The IFO business index fell to 106.9 from 109.9 in April, only slightly above its recent low in October 2011 of 106.5. This was worse than the consensus expectations, which fell to 100.9 from 102.7, while the assessment of the current situation dropped to 113.3 from 117.5 in April.
The IFO index is a monthly economic report, it surveys over 7,000 companies in Germany to obtain their opinion of the current business situation and asks them to quantify their response by selecting good, satisfactory, or poor and provide their expectations for the future business climate using the same criteria. The index measures the changes in business confidence and is an early indicator for economic development in Germany. It shows whether business spending and capital investment is likely to increase or decrease.
The business climate in wholesale fell from 12.7 to 8.0 and plummeted in retail from 10.7 to -3.6. Construction firms also reported a weaker business climate (-5.1 after -3.9), but assessed the current situation more positively.

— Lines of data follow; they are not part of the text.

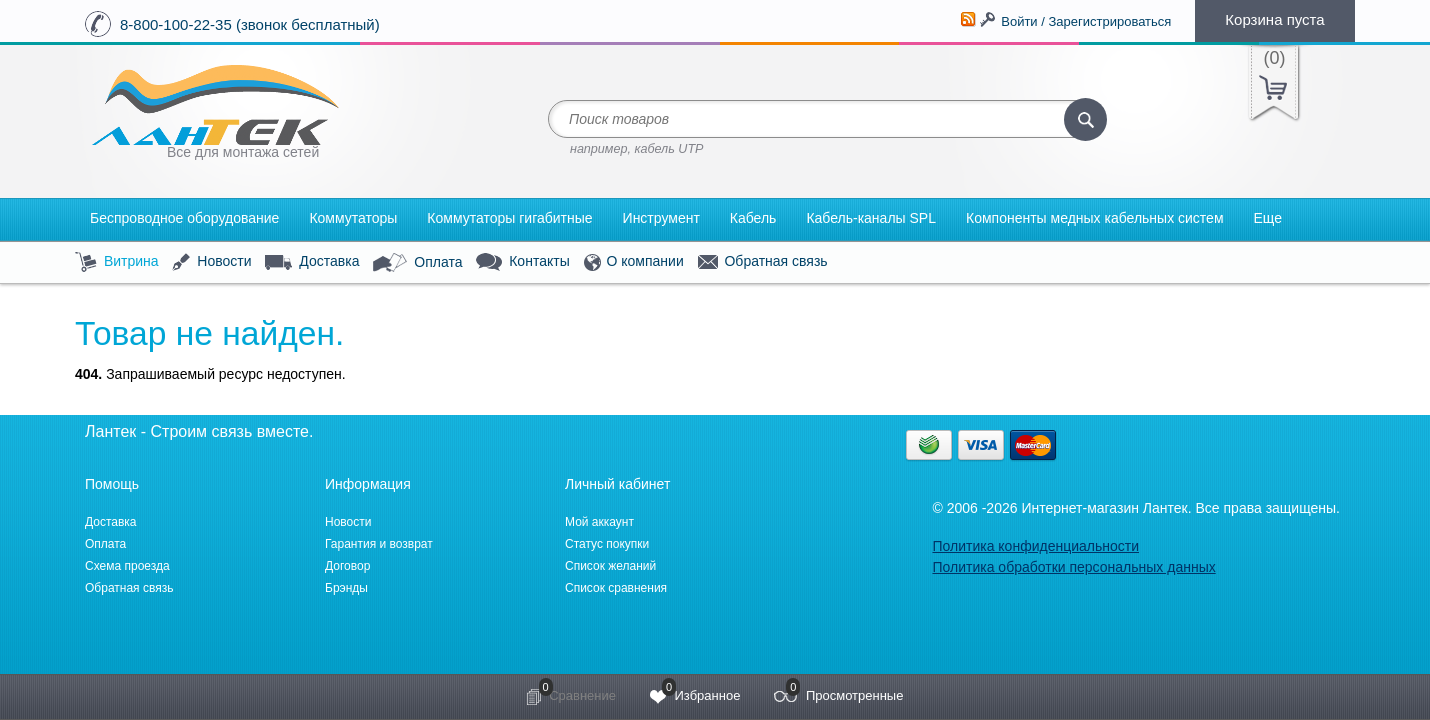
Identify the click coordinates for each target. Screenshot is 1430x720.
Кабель (753, 218)
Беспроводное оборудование (184, 218)
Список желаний (610, 566)
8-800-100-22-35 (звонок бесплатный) (250, 24)
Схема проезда (127, 566)
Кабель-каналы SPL (871, 218)
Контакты (522, 262)
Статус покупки (607, 544)
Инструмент (661, 218)
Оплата (417, 263)
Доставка (312, 262)
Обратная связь (763, 262)
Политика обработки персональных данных (1073, 567)
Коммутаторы (353, 218)
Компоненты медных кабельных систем (1095, 218)
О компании (634, 262)
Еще (1268, 218)
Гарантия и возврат (379, 544)
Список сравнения (616, 588)
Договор (347, 566)
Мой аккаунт (599, 522)
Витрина (117, 262)
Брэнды (346, 588)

In the manufacturing sector, the business climate deteriorated significantly from 15.4 to 10.6, primarily due to a much poorer assessment of the current business situation, according to IFO.
Analysts at Barclays said that data indicates continuing robust domestic demand but weak investment and foreign demand,
“likely reflecting the renewed intensification of the euro area sovereign debt crisis and the ongoing recession in several euro area member states.”